== TRY IT ==
Exactly the lines from the one containing "Task: Expand See More supporters" through the end of the data below are to be reproduced, and nothing besides them.

== DATA SECTION ==
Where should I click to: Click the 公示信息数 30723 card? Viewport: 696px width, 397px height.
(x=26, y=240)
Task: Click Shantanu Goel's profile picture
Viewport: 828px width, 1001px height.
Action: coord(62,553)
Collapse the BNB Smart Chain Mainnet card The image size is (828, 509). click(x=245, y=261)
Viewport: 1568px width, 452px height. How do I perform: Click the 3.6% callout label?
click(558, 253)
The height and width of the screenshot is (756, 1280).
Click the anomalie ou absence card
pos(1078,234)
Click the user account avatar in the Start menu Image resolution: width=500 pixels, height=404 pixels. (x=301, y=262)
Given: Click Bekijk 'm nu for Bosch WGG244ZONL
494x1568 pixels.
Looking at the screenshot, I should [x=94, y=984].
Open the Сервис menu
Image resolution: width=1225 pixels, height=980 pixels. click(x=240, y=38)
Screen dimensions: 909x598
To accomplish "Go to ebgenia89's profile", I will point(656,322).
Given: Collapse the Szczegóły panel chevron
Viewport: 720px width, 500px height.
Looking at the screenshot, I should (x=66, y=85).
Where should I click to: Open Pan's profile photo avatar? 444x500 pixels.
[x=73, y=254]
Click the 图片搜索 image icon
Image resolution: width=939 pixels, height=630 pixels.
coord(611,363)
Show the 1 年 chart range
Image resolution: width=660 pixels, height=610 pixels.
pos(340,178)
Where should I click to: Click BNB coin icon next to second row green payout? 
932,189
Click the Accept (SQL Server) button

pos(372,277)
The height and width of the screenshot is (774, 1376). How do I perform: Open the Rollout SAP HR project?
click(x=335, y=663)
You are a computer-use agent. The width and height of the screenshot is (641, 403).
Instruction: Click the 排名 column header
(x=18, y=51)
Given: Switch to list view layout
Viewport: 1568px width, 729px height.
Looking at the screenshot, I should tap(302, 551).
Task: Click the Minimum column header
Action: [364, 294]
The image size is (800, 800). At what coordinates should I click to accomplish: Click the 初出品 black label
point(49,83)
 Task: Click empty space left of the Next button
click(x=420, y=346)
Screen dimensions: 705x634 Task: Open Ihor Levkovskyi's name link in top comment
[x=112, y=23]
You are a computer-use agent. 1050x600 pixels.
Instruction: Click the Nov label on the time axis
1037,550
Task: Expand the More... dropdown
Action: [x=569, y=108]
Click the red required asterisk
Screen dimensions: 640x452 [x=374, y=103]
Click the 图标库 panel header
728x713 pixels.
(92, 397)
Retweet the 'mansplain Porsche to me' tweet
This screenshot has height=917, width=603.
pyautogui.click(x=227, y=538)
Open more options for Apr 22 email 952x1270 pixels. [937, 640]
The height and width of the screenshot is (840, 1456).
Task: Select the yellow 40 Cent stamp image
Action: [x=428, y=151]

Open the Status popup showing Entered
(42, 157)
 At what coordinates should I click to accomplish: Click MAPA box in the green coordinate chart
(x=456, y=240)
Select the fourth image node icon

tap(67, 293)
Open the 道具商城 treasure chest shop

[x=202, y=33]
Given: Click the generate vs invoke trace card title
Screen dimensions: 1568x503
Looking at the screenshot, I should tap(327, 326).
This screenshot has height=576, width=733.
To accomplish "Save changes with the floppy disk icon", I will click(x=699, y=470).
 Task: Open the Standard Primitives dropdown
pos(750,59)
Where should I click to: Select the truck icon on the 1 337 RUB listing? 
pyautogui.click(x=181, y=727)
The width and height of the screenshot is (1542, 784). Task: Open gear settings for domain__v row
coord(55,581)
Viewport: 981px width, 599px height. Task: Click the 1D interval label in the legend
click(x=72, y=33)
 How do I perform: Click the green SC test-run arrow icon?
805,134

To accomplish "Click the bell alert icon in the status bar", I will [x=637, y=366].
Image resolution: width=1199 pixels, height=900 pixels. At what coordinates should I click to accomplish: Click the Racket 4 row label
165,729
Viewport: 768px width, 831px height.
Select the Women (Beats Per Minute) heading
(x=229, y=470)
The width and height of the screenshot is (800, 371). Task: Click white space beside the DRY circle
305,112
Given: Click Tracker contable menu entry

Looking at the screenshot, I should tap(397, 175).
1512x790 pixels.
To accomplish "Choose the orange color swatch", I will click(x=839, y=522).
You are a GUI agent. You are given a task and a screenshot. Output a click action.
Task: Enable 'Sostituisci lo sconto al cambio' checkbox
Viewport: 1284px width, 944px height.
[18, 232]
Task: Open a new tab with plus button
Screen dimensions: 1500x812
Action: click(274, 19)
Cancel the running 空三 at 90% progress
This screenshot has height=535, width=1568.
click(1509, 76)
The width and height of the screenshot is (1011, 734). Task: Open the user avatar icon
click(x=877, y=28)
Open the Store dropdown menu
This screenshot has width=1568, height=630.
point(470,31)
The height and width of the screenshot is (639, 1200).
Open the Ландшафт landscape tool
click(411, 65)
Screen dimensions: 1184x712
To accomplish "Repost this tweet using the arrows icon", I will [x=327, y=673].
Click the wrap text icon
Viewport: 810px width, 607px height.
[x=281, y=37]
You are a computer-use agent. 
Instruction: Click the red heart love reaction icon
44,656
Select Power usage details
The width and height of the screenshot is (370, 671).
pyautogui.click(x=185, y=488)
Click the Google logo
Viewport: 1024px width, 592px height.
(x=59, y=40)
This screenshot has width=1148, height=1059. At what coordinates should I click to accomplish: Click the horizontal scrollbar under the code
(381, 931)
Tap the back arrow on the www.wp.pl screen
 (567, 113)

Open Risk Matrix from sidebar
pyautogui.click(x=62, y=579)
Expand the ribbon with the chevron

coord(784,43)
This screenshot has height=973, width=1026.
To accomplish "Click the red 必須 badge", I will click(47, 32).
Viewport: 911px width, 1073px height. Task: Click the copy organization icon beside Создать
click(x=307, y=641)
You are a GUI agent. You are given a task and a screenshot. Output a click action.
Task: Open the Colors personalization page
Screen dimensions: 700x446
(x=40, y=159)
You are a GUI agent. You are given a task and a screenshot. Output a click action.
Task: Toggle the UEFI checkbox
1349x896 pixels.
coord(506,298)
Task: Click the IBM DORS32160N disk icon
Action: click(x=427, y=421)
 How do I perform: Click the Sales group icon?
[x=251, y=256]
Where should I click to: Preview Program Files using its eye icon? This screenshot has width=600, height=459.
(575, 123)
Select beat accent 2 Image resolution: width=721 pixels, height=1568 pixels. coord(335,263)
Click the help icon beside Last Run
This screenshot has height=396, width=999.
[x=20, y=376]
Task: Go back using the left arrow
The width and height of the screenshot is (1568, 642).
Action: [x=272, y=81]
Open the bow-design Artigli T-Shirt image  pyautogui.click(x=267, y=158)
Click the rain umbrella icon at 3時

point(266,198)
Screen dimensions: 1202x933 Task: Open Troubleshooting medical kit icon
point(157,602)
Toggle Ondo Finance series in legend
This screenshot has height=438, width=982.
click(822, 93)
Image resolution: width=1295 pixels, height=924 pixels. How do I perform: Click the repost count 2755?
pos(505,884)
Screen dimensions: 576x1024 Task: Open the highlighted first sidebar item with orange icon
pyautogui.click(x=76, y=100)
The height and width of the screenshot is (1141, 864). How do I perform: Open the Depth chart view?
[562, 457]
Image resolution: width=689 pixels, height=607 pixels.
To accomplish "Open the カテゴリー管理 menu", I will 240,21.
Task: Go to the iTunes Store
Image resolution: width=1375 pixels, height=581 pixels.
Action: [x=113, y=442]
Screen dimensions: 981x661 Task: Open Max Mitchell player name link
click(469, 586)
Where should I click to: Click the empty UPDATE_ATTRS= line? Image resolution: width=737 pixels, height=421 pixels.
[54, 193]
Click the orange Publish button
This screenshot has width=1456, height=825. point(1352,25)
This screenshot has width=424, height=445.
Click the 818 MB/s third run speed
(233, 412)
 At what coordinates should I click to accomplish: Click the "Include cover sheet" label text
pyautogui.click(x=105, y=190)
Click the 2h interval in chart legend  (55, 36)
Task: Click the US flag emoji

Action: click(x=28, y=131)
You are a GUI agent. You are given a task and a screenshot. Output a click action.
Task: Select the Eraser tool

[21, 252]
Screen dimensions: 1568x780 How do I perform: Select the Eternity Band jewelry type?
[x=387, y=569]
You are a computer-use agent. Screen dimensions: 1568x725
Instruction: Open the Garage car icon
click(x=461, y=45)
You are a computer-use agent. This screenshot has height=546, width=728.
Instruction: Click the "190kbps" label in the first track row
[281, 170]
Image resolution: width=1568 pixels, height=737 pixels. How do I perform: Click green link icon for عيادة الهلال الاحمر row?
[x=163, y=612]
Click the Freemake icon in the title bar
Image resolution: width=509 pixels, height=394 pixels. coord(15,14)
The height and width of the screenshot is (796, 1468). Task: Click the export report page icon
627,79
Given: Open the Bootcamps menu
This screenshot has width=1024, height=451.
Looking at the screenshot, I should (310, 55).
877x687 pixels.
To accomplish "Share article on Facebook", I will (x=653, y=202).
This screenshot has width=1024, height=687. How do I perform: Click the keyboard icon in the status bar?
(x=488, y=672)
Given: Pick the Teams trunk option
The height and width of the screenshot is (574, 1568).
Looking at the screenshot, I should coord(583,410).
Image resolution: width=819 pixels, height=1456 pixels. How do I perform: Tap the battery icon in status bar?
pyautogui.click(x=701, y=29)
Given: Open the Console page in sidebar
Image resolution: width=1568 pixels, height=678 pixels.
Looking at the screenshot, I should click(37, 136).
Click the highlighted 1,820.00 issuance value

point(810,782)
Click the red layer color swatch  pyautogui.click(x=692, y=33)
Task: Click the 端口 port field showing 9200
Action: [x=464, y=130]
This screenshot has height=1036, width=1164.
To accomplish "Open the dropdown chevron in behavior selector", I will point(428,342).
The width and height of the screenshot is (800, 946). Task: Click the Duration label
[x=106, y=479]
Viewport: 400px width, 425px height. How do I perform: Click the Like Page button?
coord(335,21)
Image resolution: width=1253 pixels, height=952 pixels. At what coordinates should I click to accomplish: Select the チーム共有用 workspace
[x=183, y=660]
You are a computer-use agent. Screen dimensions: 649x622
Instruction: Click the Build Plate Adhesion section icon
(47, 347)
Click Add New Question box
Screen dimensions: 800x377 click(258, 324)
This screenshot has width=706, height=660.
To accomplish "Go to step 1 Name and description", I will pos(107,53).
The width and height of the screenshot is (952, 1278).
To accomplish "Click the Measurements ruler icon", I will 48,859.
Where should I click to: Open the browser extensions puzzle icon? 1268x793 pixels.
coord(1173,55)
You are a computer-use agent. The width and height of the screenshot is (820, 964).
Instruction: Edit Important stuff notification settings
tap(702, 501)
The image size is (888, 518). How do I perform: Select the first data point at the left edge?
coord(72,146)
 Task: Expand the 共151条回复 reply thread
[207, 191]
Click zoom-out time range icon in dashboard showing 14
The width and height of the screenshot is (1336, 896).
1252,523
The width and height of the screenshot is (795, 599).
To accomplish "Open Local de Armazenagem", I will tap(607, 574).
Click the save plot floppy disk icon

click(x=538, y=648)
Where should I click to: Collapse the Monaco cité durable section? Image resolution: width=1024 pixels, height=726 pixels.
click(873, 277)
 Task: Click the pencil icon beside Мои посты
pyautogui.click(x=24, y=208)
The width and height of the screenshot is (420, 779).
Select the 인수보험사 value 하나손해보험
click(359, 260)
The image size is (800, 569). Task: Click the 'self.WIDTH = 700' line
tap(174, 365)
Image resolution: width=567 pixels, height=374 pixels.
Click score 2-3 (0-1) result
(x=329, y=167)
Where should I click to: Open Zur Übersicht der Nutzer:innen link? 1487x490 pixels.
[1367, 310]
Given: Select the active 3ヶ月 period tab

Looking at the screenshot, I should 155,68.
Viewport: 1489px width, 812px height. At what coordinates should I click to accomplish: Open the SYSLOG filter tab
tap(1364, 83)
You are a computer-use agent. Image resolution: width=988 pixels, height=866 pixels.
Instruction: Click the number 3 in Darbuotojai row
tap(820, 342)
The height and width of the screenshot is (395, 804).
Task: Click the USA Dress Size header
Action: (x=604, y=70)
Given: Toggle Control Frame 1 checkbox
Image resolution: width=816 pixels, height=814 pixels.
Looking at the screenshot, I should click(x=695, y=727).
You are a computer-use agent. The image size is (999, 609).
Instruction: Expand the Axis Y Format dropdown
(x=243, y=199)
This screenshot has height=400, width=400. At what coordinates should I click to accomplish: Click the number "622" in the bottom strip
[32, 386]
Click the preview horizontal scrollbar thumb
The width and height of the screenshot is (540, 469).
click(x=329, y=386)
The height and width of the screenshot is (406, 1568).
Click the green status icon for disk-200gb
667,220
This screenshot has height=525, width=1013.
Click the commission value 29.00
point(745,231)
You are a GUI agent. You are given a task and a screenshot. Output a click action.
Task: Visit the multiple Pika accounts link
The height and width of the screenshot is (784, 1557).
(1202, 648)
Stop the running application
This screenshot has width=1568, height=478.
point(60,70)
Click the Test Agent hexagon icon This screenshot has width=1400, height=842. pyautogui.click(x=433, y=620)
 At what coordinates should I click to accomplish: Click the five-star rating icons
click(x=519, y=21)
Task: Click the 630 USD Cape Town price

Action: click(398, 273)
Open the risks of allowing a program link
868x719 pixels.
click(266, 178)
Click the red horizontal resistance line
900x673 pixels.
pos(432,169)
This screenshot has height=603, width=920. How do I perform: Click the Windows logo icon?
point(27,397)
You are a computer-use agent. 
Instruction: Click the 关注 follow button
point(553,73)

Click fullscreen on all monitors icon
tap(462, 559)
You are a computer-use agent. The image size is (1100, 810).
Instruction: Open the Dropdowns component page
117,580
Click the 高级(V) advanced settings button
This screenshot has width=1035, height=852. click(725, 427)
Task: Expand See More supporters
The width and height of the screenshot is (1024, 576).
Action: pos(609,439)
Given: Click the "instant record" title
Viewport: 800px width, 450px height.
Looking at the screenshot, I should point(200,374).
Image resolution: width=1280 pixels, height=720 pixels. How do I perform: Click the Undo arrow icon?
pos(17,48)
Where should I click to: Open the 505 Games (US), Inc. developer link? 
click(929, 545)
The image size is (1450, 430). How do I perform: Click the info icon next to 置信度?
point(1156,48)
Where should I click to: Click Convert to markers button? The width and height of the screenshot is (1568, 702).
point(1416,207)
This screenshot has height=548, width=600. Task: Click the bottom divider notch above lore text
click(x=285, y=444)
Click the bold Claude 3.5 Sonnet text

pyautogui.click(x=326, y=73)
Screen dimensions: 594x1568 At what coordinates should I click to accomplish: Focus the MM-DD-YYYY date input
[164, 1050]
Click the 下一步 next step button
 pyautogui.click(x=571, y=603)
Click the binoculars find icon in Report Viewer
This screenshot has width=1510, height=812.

== THE ANSWER ==
Task: Expand See More supporters
The width and height of the screenshot is (1024, 576).
Action: pos(609,439)
Given: Click the "instant record" title
Viewport: 800px width, 450px height.
Looking at the screenshot, I should point(200,374).
Image resolution: width=1280 pixels, height=720 pixels. How do I perform: Click the Undo arrow icon?
pos(17,48)
Where should I click to: Open the 505 Games (US), Inc. developer link? 
click(929, 545)
The image size is (1450, 430). How do I perform: Click the info icon next to 置信度?
point(1156,48)
Where should I click to: Click Convert to markers button? The width and height of the screenshot is (1568, 702).
point(1416,207)
This screenshot has height=548, width=600. Task: Click the bottom divider notch above lore text
click(x=285, y=444)
Click the bold Claude 3.5 Sonnet text

pyautogui.click(x=326, y=73)
Screen dimensions: 594x1568 At what coordinates should I click to accomplish: Focus the MM-DD-YYYY date input
[164, 1050]
Click the 下一步 next step button
 pyautogui.click(x=571, y=603)
Click the binoculars find icon in Report Viewer
This screenshot has width=1510, height=812.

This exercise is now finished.